PROBLEM REQUIREMENTS: Show each line of the entries below in which the word "resolution" appears.
INPUT FOR THIS TASK below:
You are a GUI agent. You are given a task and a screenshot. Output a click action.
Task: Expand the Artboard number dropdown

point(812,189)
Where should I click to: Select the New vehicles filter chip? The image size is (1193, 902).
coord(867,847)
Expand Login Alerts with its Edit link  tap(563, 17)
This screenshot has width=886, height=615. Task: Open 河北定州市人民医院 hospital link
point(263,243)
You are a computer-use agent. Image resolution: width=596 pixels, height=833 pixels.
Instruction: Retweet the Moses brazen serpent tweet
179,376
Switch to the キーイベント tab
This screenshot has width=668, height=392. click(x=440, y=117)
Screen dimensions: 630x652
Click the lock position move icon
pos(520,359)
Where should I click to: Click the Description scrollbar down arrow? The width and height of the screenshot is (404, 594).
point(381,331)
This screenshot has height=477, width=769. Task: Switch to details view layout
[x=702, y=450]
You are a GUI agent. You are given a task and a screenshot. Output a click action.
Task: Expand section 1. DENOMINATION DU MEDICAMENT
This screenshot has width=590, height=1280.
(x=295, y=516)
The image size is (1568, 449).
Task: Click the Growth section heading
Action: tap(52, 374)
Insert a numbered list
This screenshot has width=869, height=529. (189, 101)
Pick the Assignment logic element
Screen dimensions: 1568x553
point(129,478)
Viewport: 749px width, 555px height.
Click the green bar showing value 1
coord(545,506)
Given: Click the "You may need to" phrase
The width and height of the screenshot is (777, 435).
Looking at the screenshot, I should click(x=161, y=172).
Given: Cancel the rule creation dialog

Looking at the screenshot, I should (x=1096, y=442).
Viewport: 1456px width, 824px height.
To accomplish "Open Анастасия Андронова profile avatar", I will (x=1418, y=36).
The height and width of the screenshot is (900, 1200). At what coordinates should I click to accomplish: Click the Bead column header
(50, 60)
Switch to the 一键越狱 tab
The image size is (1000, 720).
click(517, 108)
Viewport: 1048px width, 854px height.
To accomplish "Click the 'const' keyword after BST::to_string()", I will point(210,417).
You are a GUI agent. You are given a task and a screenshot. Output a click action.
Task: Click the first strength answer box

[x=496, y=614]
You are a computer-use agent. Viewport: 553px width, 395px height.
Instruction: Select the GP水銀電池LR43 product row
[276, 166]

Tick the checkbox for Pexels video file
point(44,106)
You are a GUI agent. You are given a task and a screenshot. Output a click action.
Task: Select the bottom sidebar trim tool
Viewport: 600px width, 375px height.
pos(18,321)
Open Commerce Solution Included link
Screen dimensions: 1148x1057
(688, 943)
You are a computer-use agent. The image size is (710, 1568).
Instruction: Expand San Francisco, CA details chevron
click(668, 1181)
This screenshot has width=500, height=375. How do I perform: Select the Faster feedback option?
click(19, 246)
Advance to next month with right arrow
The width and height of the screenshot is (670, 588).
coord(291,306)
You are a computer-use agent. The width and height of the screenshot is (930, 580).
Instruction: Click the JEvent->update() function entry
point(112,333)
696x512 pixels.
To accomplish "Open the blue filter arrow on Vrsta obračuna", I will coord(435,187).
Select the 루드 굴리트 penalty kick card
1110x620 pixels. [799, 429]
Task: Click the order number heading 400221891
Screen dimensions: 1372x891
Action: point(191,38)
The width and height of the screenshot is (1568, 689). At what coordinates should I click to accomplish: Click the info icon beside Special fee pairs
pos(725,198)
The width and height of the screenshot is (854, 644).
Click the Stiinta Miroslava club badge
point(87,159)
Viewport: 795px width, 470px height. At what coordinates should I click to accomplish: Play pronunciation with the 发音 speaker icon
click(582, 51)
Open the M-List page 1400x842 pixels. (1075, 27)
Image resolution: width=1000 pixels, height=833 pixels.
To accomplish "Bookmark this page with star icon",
End of INPUT FOR THIS TASK.
RESULT:
You are a computer-use agent. Image resolution: width=596 pixels, height=833 pixels.
Image resolution: width=1000 pixels, height=833 pixels.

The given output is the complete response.